Stored items from a collection
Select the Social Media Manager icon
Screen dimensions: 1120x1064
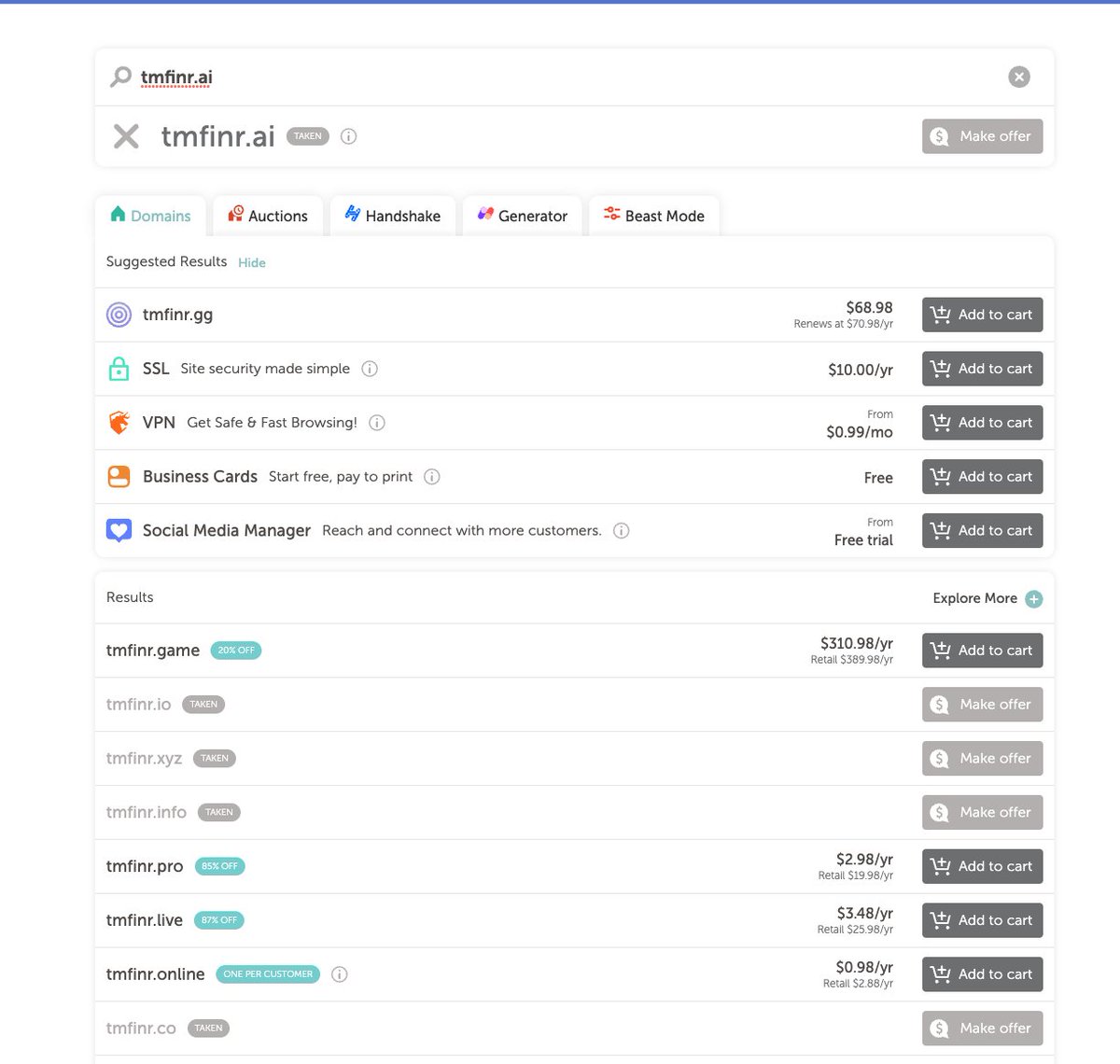click(x=119, y=530)
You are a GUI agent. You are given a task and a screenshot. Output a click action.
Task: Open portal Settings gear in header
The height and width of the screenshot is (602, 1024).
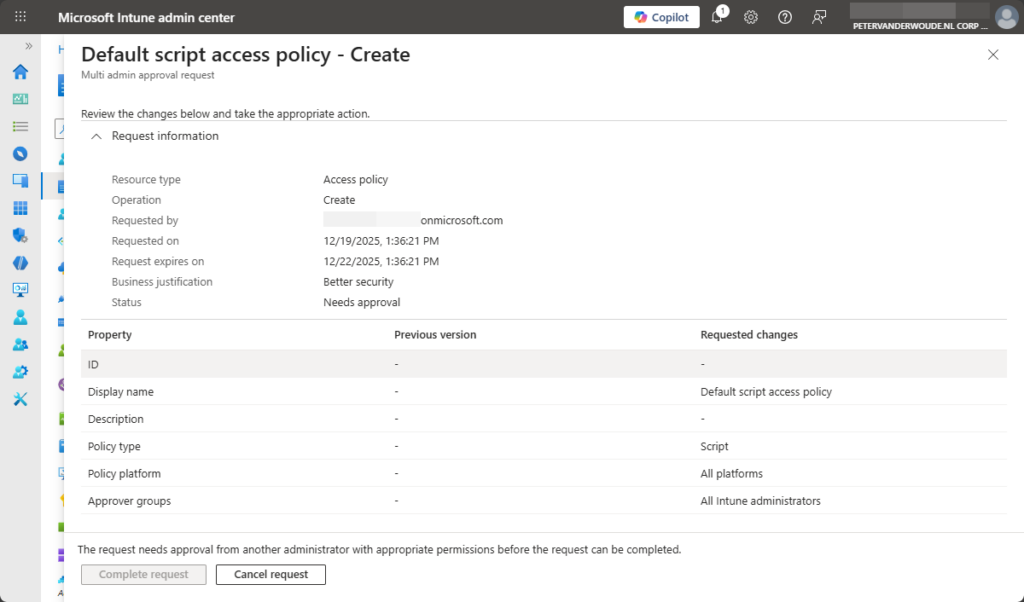click(x=751, y=17)
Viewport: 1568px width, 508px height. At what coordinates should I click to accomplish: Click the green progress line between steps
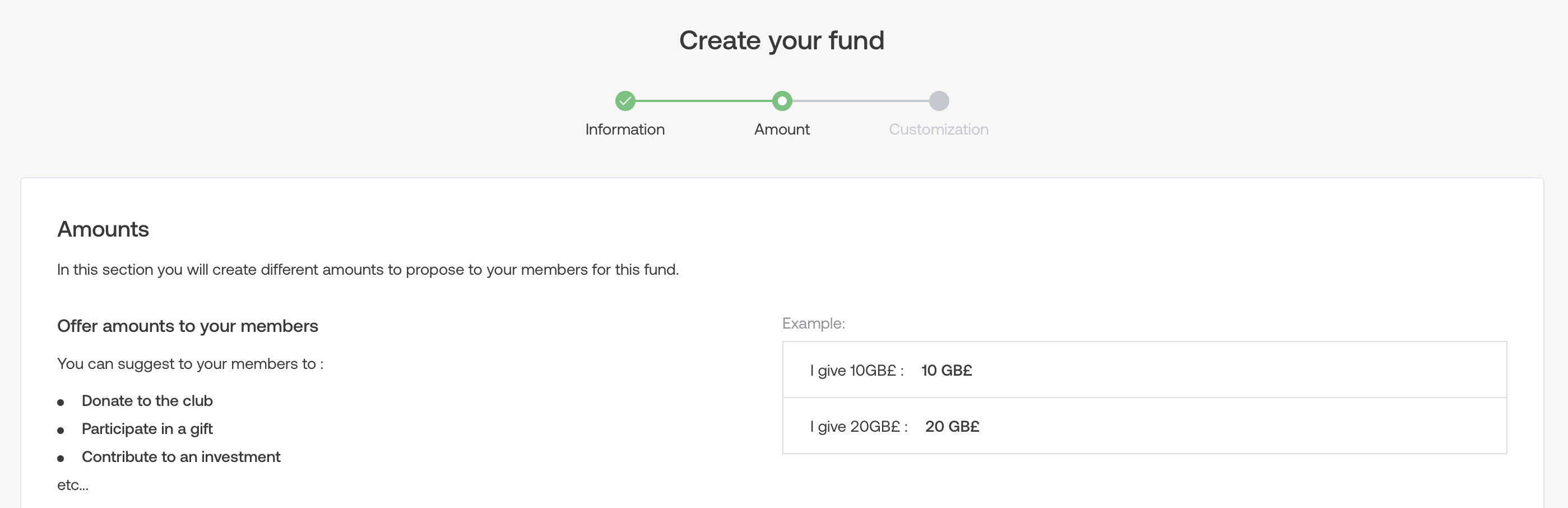(x=703, y=100)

**What is expected:** Lay out every item above as a two-column CSV with the columns instruction and response. Give one row per item, with its text and its answer each in one quoted field and line breaks replaced by spaces, and leave the pictures out.

**Complete output:**
instruction,response
"Select the Social Media Manager icon Screen dimensions: 1120x1064","click(x=119, y=530)"
"You are a GUI agent. You are given a task and a screenshot. Output a click action. Task: Open portal Settings gear in header The height and width of the screenshot is (602, 1024).","click(x=751, y=17)"
"Viewport: 1568px width, 508px height. At what coordinates should I click to accomplish: Click the green progress line between steps","(x=703, y=100)"